I meant to mention Peter Alwast after seeing his work a while ago. But you know what happens. I got caught up with other artists I saw there. Mari Velonaki came on my radio show a couple of weeks ago. We’ve got an interview with Eugene Carchesio in the next issue of Cyclic Defrost. I mentioned his work here too.

But I’m yet to say anything about Peter Alwast.

That’s a still from Alwast’s piece (via Gallery Barry Keldoulis). But he won the Queensland new media prize and a still is not new media, even if it is on a canvas. Oh and I hear it’s not ‘new media’ anymore by the way, it’s ‘media’, as in ‘media art’.
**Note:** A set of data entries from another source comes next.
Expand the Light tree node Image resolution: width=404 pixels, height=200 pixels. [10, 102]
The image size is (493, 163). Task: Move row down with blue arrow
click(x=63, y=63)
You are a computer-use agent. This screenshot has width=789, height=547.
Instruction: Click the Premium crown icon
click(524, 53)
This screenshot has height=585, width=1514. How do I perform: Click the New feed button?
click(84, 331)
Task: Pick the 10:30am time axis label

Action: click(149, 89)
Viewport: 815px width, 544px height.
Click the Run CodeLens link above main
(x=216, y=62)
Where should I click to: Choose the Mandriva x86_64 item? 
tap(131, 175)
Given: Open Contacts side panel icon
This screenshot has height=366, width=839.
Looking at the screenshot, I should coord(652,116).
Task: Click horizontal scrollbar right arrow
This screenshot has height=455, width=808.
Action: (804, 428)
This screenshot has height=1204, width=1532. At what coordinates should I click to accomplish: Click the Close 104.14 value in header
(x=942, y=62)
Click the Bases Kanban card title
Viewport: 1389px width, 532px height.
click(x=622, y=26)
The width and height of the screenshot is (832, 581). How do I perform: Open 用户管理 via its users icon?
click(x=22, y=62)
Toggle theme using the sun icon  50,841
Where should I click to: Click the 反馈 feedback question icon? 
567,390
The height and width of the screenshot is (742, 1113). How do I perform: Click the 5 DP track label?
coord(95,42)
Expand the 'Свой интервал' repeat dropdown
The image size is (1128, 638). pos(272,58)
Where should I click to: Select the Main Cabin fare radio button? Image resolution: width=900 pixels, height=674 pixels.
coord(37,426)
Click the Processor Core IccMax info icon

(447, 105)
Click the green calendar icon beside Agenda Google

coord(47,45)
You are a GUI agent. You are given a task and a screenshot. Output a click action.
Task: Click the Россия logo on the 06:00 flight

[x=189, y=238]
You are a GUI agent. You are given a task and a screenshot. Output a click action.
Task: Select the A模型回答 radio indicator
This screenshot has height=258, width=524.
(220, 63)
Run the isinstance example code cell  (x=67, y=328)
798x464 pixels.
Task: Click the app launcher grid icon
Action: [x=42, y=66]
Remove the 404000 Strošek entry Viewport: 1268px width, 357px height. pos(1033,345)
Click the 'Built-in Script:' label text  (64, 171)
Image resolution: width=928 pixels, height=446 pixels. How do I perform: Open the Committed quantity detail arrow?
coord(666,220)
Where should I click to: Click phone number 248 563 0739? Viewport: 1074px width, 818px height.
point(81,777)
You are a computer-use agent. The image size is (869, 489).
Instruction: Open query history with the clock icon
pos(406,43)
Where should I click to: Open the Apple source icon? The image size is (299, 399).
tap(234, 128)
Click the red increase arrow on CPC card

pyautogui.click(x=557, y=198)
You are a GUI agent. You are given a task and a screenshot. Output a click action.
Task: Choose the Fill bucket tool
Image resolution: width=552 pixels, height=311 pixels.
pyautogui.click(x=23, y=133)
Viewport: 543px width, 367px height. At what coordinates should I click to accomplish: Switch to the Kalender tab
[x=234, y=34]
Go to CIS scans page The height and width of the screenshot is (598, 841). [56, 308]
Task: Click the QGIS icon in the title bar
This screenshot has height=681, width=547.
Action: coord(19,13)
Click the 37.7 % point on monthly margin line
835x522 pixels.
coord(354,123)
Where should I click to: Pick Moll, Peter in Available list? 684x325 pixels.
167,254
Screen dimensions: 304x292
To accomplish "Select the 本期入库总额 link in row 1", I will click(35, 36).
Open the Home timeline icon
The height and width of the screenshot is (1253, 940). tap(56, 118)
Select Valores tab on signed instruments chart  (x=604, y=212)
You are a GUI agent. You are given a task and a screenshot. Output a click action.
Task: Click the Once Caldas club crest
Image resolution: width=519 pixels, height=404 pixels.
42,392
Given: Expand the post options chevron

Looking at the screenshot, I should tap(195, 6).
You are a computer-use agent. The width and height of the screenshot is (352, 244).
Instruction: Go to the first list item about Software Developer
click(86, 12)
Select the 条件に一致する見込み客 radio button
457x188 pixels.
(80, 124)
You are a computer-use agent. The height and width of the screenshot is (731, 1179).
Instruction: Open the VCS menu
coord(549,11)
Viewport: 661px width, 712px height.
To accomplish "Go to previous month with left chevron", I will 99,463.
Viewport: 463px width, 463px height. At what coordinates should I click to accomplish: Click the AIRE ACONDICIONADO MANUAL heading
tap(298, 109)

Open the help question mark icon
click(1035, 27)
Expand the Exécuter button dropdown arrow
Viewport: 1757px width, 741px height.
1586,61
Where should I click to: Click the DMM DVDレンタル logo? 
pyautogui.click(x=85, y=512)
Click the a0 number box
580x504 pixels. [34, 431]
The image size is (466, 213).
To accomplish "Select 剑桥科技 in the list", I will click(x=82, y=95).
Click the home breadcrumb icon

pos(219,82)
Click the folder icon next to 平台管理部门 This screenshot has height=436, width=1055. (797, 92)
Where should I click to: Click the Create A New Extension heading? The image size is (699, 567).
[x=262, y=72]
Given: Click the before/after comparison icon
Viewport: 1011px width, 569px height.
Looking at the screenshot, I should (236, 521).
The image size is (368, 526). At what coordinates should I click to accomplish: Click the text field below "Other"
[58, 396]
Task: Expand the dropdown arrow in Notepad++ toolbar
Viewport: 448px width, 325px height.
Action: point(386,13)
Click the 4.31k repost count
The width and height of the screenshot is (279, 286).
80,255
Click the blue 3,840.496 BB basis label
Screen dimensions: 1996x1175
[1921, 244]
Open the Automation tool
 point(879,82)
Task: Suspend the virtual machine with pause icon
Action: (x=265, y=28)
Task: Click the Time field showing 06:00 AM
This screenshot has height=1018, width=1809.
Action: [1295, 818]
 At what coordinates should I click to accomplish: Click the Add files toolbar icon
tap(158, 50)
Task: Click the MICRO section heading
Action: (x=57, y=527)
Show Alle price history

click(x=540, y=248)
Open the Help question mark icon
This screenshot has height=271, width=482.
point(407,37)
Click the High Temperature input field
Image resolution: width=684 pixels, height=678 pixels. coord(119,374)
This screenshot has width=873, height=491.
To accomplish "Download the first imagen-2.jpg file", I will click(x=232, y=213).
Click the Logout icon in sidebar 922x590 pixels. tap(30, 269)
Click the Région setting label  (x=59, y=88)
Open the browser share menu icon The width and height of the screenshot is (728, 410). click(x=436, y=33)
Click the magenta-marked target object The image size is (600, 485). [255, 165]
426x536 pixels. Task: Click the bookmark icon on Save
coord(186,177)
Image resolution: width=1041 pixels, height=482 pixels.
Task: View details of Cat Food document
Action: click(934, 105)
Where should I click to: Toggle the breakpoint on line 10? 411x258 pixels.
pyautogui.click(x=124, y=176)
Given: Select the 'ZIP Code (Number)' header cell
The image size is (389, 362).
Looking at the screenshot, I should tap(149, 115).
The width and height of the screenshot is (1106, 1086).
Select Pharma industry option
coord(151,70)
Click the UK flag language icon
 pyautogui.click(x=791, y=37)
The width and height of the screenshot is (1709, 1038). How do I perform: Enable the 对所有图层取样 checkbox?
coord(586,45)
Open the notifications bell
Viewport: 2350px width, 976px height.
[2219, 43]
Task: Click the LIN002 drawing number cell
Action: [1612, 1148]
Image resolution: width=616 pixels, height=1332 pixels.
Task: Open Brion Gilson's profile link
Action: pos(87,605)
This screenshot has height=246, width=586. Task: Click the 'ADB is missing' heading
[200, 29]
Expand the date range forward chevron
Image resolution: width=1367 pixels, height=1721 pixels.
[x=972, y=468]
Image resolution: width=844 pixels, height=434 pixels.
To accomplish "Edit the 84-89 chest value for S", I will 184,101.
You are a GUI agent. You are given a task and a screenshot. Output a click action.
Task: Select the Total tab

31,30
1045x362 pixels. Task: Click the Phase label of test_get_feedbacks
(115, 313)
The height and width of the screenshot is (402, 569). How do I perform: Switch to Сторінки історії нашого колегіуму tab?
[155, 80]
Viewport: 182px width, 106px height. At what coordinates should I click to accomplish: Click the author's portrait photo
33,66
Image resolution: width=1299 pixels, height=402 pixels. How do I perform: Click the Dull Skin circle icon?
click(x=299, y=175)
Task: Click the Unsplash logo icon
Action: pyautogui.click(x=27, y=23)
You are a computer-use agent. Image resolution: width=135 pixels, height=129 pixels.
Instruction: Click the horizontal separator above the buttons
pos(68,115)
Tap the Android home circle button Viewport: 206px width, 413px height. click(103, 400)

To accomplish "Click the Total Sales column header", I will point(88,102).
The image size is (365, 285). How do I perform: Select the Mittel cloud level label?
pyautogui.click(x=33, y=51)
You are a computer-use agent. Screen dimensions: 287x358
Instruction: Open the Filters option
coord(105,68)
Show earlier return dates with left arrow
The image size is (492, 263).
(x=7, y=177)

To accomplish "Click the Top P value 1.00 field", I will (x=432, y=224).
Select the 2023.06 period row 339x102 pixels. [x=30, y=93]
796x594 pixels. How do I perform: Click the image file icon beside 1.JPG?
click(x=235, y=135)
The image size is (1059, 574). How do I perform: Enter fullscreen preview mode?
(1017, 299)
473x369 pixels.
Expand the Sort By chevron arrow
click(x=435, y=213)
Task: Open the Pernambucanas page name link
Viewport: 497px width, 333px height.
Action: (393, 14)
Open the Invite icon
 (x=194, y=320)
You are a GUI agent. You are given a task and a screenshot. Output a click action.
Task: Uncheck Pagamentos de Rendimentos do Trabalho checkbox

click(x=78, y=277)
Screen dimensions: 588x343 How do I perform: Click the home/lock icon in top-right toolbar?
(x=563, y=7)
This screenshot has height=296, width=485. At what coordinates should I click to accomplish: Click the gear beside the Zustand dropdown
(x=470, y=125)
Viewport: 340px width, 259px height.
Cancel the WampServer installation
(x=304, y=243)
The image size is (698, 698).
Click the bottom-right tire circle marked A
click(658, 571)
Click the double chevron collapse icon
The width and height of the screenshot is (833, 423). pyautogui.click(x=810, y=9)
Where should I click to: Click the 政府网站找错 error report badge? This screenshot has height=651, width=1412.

Greg Hooper described the prize winning piece, Everything, in Real Time:

The winning piece, Everything (see cover image), by Peter Alwast (it’s an acquisitive award so into the GOMA collection it goes) uses three large projections of what seem to be cut and spliced together clichés of digi-art animation. Shiny pipes, translucent shapes, clouds, mountains, CAD style building frames, lickable butterscotch cars, reflections into shiny domes to show off some projective geometry/linear algebra. Over the top runs a soundtrack that also seems to recycle the standards of collaged and cut-up sound, even down to the slightly manic sounding street preacher. (Subpsychotic street person rant = gritty urban equivalent of salt-of-the-earth charming peasant folk wisdom?) Overall, there’s an aura of slick and meaningless process, an empty consumption of surfaces that gets a bit creepy.

I just don’t agree at all.

It’s time-enabled painting. That’s three-dimensions – time plus the flat film on wall from three film projectors. A surreal mesh of images, in the three film frames, only heighten the sense of 3D. In the gallery notes, Alwast refers to shifting his gaze from PC monitor to window to phone to TV, and so on. And you get that in the film, the perspective seems to shift internally, so different subjects within the film move independently of one another.

It makes sense. We’re overloading on information. At the moment, for me, it’s Twitter, The Australian and the SMH, the New Yorker, Feedly, abstracts for a conference I’m heading to next week, a Christos Tsiolkas novel and the latest Quarterly Essay (on climate change and coal mining). There’s radio and TV, downloaded HBO series, DVDs, YouTube stars. And I don’t know about you, but I can’t go more than half an hour without checking my phone.

In a way, Alwast’s piece makes some sense of that mess of images. And while media artists are obsessed with technical challenges. Who can do this very macho bout of programming or gear tech or whatever, Alwast’s gone and observed something quite real and quite powerful. It’s a way of seeing the world. Art, I guess.